What you should do: When you spot the word "Writing" in a line of the data below, copy that line.

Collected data
------------------------

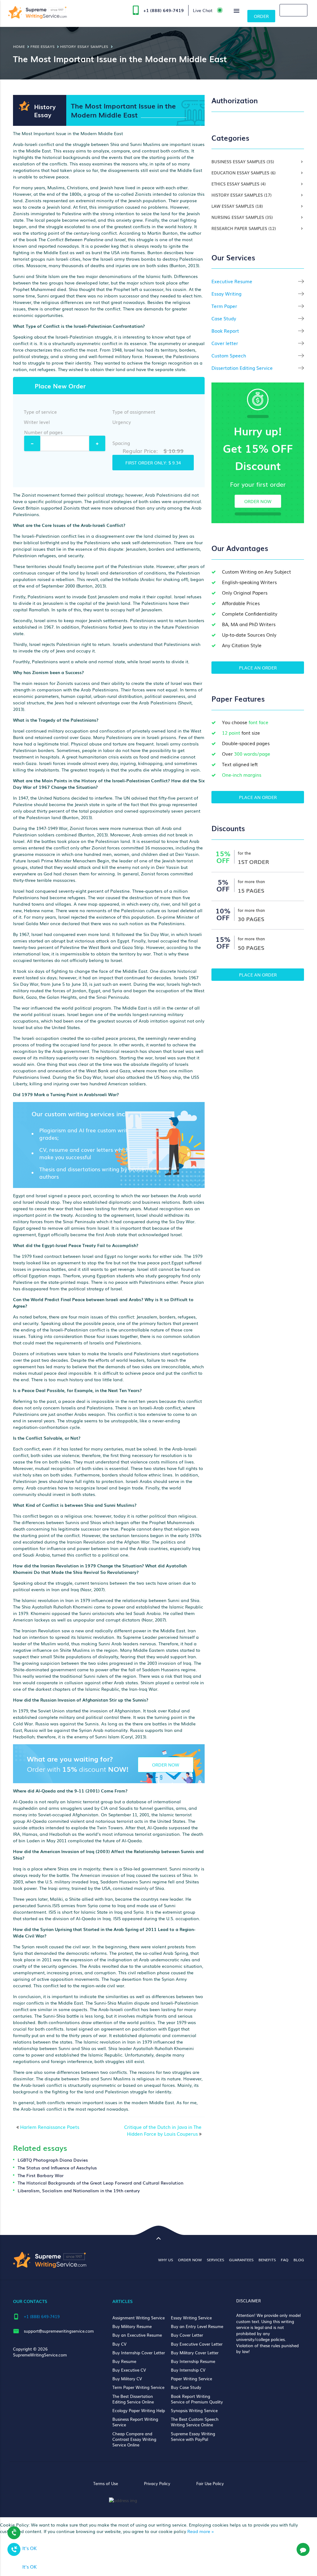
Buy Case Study (186, 2387)
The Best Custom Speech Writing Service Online (195, 2422)
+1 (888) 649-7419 (163, 10)
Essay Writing (226, 293)
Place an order (258, 667)
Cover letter (224, 343)
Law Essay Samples (237, 206)
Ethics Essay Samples (238, 184)
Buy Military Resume (132, 2326)
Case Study (223, 318)
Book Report (225, 330)
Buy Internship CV (188, 2370)
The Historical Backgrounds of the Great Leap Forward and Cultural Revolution (100, 2183)
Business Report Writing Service (135, 2422)
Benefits (267, 2259)
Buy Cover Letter (187, 2335)
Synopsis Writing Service (194, 2410)
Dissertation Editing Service (242, 368)
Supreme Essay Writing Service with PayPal (193, 2436)
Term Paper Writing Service (138, 2387)
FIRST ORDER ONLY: (153, 462)
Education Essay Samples (243, 173)
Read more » (200, 2531)
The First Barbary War (40, 2175)
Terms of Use (106, 2483)
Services (215, 2259)
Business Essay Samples (242, 161)
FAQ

------------------------

Result of this task:
The Best Custom Speech Writing Service Online (195, 2422)
Essay Writing (226, 293)
Business Report Writing Service (135, 2422)
Synopsis Writing Service (194, 2410)
Supreme Essay Writing Service with PayPal (193, 2436)
Term Paper Writing Service (138, 2387)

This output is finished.